*Excerpt to read*
►

Ron Bundy: The recent climate disclosure rule from the SEC has generated a lot of questions from our clients, both retail and institutional investors. Aron, help us understand what the SEC just did with this rule.

Aron Szapiro: The SEC adopted a fairly centrist proposal. It increases reporting after fiscal years beginning in 2025 and standardizes disclosures in some areas. Today, this reporting is mostly voluntary. The SEC falls short of the EU’s Corporate Sustainability Reporting Directive, which sets a much higher standard for climate reporting, encompasses a much broader range of companies, and requires much more detail and holistic disclosures than does the SEC. That said, it’s a significant rulemaking and more than a glass half full for investors.

Bundy: I understand this rule has been challenged. Will it actually become reality?

Szapiro: I’ve had a 20-year career watching the day-to-day federal rulemaking process. Over the last 15 years, as Congress has become more and more gridlocked, agencies have used statutory authority often from decades ago to solve modern problems. Recently, the courts have become much less deferential to agencies. We face questions about litigation with every major rulemaking that I cover as head of government affairs. I’m not a lawyer, but I’ve been talking to smart lawyers. This litigation was absolutely expected. It’s a little unusual that it started before the rule was even published in the Federal Register. Could it delay the timeline? Maybe, and maybe not, because the first disclosures for most companies aren’t due until 2026. And so, there’s a chance this is wrapped up by then.

◄

*Problems*
a - In the interview on the SEC climate disclosure rule, swap "centrist" for "moderate" and reproduce the part that opens with the words containing "Aron Szapiro: The" and closes with "actually become reality?".
b - Carry on the interview about the SEC climate disclosure rule from its final line.

*Stored data*
►

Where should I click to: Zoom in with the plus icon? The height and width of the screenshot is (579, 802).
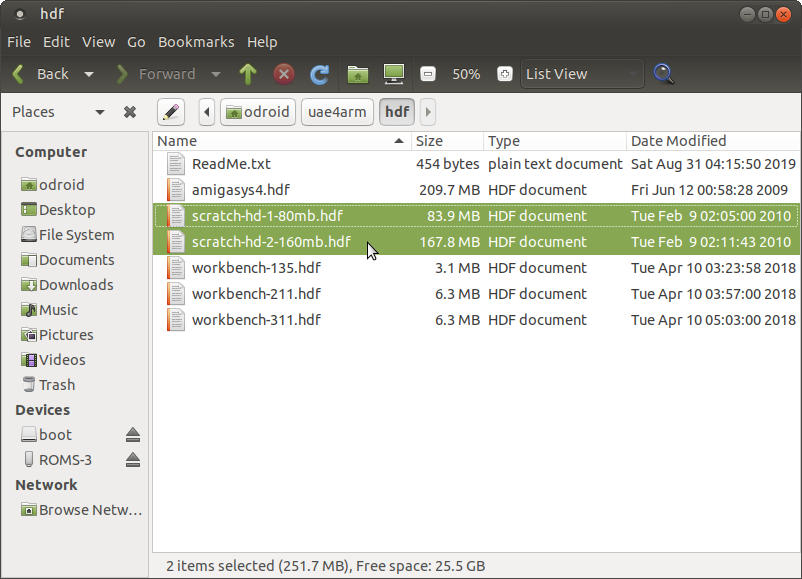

◄

*Task answers*
a -
Aron Szapiro: The SEC adopted a fairly moderate proposal. It increases reporting after fiscal years beginning in 2025 and standardizes disclosures in some areas. Today, this reporting is mostly voluntary. The SEC falls short of the EU’s Corporate Sustainability Reporting Directive, which sets a much higher standard for climate reporting, encompasses a much broader range of companies, and requires much more detail and holistic disclosures than does the SEC. That said, it’s a significant rulemaking and more than a glass half full for investors.

Bundy: I understand this rule has been challenged. Will it actually become reality?

b -
I used the word “centrist” earlier. We have suits filed from both the right and left here. That may help the SEC in saying that it didn’t go too far. They did scale the proposal back considerably, particularly on scope 3 emissions. That gives them ammunition to explain why they made those judgments and why they believe this fits squarely into the legal tradition of the SEC proposing material disclosures. None of this is surprising. That doesn’t make the outcome anymore easy to predict.

I’m using centrist as not kind of a Republican-Democratic thing, although it may line up that way, but just as a spectrum of how specific and expansive the disclosures could have been. They landed in the middle of what we have now, which is mostly voluntary and nonstandardized, and the much more expansive regime that they proposed two years ago.

Bundy: There’s not a lot of centrist thinking coming out of Washington as of late. Do you think the upcoming US election and politics will play a role in the final version of this rule?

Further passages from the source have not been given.